17 Jul 2012

GPS on Nantucket

Easy Street on Nantucket
For a tiny island measuring only 14 X 3 miles, Nantucket is replete with numerous little destination spots. It’s difficult to explain our geography and “neighborhood” system to new visitors. The conversation goes something like this:  Yes, there is technically only one “town” and yes, that’s correct the town bears the same name as the island itself. But drive just a mile or two in any direction from downtown and you’ll find yourself in one of the charming cleverly named areas of the island. You can drive out to Quidnet, over to Dionis or down to Brant Point. How about a beach picnic in Madequecham, a kayak ride on Sessachacha Pond or a sunset in Madaket? You can rent a home in Nashaquisset, take your dog for a walk in Tuppancy or spend your summer in ‘Sconset – technically that’s Siasconset, but we affectionately call it “Sconset.” And yes, there are two (2) Main Streets…one in town and one in ‘Sconset. Huh?This conversation leaves most first time visitors bewildered and befuddled…but generally intrigued enough to learn more.The confusion mounts when guests arrive and have to navigate the island for the very first time. If you were born and raised here, the concept of being “lost” or confused on Nantucket is likely foreign to you. But most of us remember well our first visit to the island. Initially, it can be a bit disorienting. Most of the houses are gray and look very similar. Every street is quaint and narrow and leads to….well, more quaint and narrow streets that eventually dead end at one of the many beautiful beaches (it is an island after all)The complex island area system is compounded by the unusual and sometimes hard to pronounce names. A few weeks ago, Jeff Lee (our Principal Broker) and I went on an island wide tour to research potential sales listings. I had the audible GPS system turned on in my car and as Britney (my British accented navigation friend) directed us, Jeff and I burst out laughing. “Turn right on Madaket (Muh-daaaa-cat) Road” she instructed. Later she advised us to bear right onto Wauwinet (Wow-why-net) Road. No wonder, we concluded, are Nantucket visitors initially a bit overwhelmed. Even poor Britney is confused.

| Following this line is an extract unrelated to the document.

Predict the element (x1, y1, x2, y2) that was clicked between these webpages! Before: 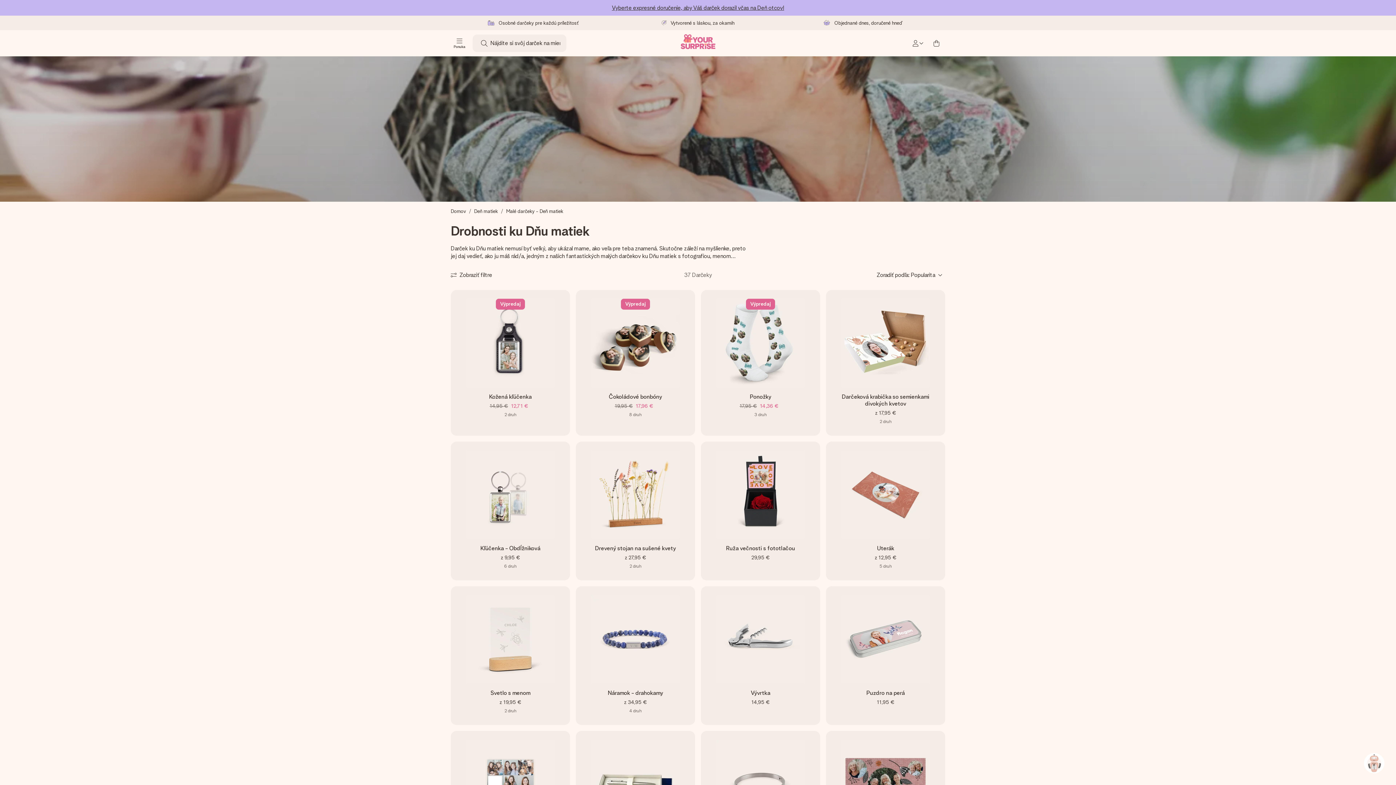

There is good news. Within a day or two of their arrival, visitors are quickly acclimated and it soon becomes a right of passage to learn the correct pronunciation of the many island areas. They also quickly learn that it’s virtually impossible to become “lost” on Nantucket. Taking a wrong turn down a narrow sand road is actually how one rapidly becomes acquainted with the island. Secret paths and shortcuts are discovered, along with beautiful hidden walking paths, secluded beaches and scenic conservation areas.

So don’t be apprehensive if you’re planning your first visit to Nantucket this summer or if you’ve been visiting or lived here for awhile and find yourself taking a wrong turn. Follow the road less traveled and see where it leads. You’ll likely discover parts of the island you never knew existed and end up right back out on one of the main roads whose name you’ll soon be proudly dropping at dinner parties (pronounced correctly of course!) Should your pre-programmed GPS on Nantucket lead you astray or botch the pronunciation of one of Nantucket’s streets or neighborhoods, give her a break – it’s happened to the best of us!